- [What you are asked to do]:
Type out the data again, word for word and in full.

(Collected data entries)
====

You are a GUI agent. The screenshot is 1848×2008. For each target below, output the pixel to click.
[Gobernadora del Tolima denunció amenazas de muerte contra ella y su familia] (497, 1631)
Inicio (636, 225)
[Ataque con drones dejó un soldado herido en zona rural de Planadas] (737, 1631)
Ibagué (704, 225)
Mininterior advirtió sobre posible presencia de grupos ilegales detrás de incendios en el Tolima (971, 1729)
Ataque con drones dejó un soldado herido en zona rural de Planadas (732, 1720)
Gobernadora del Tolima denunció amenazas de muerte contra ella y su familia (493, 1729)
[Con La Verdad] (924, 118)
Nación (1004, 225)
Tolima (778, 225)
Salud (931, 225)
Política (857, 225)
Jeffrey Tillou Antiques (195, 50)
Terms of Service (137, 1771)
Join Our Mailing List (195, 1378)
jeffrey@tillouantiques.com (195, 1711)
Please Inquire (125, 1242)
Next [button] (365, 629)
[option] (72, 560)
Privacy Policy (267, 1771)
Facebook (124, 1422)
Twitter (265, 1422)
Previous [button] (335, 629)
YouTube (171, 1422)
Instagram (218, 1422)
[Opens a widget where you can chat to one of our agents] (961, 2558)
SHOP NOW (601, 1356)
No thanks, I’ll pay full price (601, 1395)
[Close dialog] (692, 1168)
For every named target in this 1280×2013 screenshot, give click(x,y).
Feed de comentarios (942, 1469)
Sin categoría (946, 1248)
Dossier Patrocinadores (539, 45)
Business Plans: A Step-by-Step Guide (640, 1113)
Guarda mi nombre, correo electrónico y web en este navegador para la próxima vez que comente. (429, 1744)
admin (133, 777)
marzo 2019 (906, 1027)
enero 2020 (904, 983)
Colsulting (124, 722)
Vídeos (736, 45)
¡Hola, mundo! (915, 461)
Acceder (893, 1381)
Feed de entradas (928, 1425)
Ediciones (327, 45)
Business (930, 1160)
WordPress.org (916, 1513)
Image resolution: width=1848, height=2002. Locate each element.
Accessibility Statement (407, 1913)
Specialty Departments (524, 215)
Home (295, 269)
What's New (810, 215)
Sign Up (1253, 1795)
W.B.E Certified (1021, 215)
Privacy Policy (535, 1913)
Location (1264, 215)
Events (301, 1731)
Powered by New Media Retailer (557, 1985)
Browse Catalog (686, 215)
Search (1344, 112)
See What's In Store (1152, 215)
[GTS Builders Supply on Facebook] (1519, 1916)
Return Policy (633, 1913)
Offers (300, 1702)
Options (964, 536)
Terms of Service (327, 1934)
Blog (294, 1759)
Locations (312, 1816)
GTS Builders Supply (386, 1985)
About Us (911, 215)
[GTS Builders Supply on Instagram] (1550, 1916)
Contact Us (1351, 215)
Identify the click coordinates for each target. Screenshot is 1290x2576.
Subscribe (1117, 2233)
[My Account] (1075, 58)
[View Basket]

====

- [Response to this exercise]:
You are a GUI agent. The screenshot is 1848×2008. For each target below, output the pixel to click.
[Gobernadora del Tolima denunció amenazas de muerte contra ella y su familia] (497, 1631)
Inicio (636, 225)
[Ataque con drones dejó un soldado herido en zona rural de Planadas] (737, 1631)
Ibagué (704, 225)
Mininterior advirtió sobre posible presencia de grupos ilegales detrás de incendios en el Tolima (971, 1729)
Ataque con drones dejó un soldado herido en zona rural de Planadas (732, 1720)
Gobernadora del Tolima denunció amenazas de muerte contra ella y su familia (493, 1729)
[Con La Verdad] (924, 118)
Nación (1004, 225)
Tolima (778, 225)
Salud (931, 225)
Política (857, 225)
Jeffrey Tillou Antiques (195, 50)
Terms of Service (137, 1771)
Join Our Mailing List (195, 1378)
jeffrey@tillouantiques.com (195, 1711)
Please Inquire (125, 1242)
Next [button] (365, 629)
[option] (72, 560)
Privacy Policy (267, 1771)
Facebook (124, 1422)
Twitter (265, 1422)
Previous [button] (335, 629)
YouTube (171, 1422)
Instagram (218, 1422)
[Opens a widget where you can chat to one of our agents] (961, 2558)
SHOP NOW (601, 1356)
No thanks, I’ll pay full price (601, 1395)
[Close dialog] (692, 1168)
For every named target in this 1280×2013 screenshot, give click(x,y).
Feed de comentarios (942, 1469)
Sin categoría (946, 1248)
Dossier Patrocinadores (539, 45)
Business Plans: A Step-by-Step Guide (640, 1113)
Guarda mi nombre, correo electrónico y web en este navegador para la próxima vez que comente. (429, 1744)
admin (133, 777)
marzo 2019 (906, 1027)
enero 2020 (904, 983)
Colsulting (124, 722)
Vídeos (736, 45)
¡Hola, mundo! (915, 461)
Acceder (893, 1381)
Feed de entradas (928, 1425)
Ediciones (327, 45)
Business (930, 1160)
WordPress.org (916, 1513)
Image resolution: width=1848, height=2002. Locate each element.
Accessibility Statement (407, 1913)
Specialty Departments (524, 215)
Home (295, 269)
What's New (810, 215)
Sign Up (1253, 1795)
W.B.E Certified (1021, 215)
Privacy Policy (535, 1913)
Location (1264, 215)
Events (301, 1731)
Powered by New Media Retailer (557, 1985)
Browse Catalog (686, 215)
Search (1344, 112)
See What's In Store (1152, 215)
[GTS Builders Supply on Facebook] (1519, 1916)
Return Policy (633, 1913)
Offers (300, 1702)
Options (964, 536)
Terms of Service (327, 1934)
Blog (294, 1759)
Locations (312, 1816)
GTS Builders Supply (386, 1985)
About Us (911, 215)
[GTS Builders Supply on Instagram] (1550, 1916)
Contact Us (1351, 215)
Identify the click coordinates for each target. Screenshot is 1290x2576.
Subscribe (1117, 2233)
[My Account] (1075, 58)
[View Basket]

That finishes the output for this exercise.